Choosing a Pet ID Tag for Your Kishu

Posted by on Apr 11, 2011 in Animal Care, Dogs, Kishu, Pets | Comments Off on Choosing a Pet ID Tag for Your Kishu

How to Pick an ID Tag for Your KishuPicking a pet identification tag for your Kishu is like buying insurance – you do it with the faith that you’ll never use it. The “possible cost” of not having a pet ID tag is more costly than the “actual price” of buying the pet tag itself.

The kind of pet ID tag that you buy is crucial, so take 5 minutes or so to consider it. Whimsically buying a collar tag because it’s cheap or trendy usually ends up being a regret, in the long term.

Consider this prior to buying any pet id tag for your Kishu:
1.What is the amount of risk to your Kishu?
Lost Kishus are very common – we have all noticed “Lost Dog!” signs setup around town, or dead dogs lying by the side of the road. If your Kishu is a pro at escaping your fence, or cannot help chasing a scent, or youthful and spry, or isn’t properly trained, the chance of a lost Kishu is high.

But losing your Kishu isn’t the only risk.

Some Kishus are stolen. A pet thief may take Fido or Fifi in hopes of getting a reward for its return, or to use in dog battles (even small or gentle dogs are susceptible – they can be used as “bait”), or for use in religious rituals.

And what is the risk to your Kishu if something were to happen to you, the owner?

If you’re a senior citizen with a Kishu, especially if you live alone or are in ill health, there’s a high chance that at some point someone else will need to care for your furry friend, maybe with short notice. And anyone can be struck by disaster or tragedy which renders you unable to care for your Kishu.
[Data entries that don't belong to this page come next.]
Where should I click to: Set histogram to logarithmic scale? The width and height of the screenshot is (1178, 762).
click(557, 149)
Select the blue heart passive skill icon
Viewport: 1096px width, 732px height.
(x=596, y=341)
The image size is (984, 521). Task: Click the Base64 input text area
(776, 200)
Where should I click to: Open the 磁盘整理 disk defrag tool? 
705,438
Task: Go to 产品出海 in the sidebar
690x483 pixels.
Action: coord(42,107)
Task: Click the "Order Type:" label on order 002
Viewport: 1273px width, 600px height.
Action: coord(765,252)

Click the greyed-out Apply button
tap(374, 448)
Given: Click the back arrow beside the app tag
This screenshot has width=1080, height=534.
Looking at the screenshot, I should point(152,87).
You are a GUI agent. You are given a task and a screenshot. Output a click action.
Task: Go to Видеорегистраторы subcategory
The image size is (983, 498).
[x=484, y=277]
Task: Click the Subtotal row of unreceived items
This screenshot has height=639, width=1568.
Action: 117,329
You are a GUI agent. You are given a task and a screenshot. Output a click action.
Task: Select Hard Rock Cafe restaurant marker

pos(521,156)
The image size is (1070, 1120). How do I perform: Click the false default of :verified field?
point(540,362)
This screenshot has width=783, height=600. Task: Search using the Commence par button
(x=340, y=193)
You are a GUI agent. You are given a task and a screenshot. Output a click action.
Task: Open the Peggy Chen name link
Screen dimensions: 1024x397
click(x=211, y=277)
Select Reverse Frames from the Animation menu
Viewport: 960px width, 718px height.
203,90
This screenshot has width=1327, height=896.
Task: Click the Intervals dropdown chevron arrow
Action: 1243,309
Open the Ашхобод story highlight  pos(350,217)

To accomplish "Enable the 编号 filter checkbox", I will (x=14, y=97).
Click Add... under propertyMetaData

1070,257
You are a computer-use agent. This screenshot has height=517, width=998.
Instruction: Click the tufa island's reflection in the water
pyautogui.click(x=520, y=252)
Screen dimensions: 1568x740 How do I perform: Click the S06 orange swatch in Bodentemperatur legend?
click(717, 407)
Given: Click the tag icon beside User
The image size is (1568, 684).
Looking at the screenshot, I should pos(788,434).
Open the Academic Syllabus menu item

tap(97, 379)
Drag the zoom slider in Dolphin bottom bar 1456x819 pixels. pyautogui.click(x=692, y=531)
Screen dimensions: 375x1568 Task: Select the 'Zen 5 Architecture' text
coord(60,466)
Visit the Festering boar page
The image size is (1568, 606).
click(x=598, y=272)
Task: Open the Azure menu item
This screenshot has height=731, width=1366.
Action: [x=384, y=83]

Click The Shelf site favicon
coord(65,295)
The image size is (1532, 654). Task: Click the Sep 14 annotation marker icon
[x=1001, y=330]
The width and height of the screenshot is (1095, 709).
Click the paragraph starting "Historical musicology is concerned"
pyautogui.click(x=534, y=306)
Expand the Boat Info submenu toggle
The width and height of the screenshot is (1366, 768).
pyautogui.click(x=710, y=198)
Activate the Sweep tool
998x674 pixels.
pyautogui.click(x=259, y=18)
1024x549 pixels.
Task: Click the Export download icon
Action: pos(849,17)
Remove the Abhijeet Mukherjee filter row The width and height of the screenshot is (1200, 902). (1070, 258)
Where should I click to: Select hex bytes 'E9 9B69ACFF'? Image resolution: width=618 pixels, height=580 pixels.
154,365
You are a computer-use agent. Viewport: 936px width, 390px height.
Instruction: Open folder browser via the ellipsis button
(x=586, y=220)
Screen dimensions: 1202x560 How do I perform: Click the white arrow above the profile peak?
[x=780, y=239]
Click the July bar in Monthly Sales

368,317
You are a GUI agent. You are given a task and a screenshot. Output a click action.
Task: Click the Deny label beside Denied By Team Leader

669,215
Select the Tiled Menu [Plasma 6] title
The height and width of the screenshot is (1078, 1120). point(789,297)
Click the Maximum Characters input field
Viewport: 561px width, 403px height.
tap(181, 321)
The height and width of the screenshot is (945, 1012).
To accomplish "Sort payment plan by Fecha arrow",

In this instance, will your Kishu’s temporary or new caretaker know that Fifi hates cats, or requires medicine, or even whether or not Max is housetrained? A pet identification that contains more than your phone number and name would be very beneficial.

2.What amount of danger are you comfortable with?
Some Kishus are just more important to their owners, and the chance of losing that particular animal calls for a specific, higher priced kind of pet identification tag. Risk is directly proportional to value.

Realize that there is more than one way to calculate the value of your Kishu. It may be financial (e.g., a purebred Kishu) or occupational (e.g., a guide dog).

However for most Kishu owners, the relationoship attachment they have with their Kishu determines its value. For many, Kishus are family members, impossible to replace and dearly loved.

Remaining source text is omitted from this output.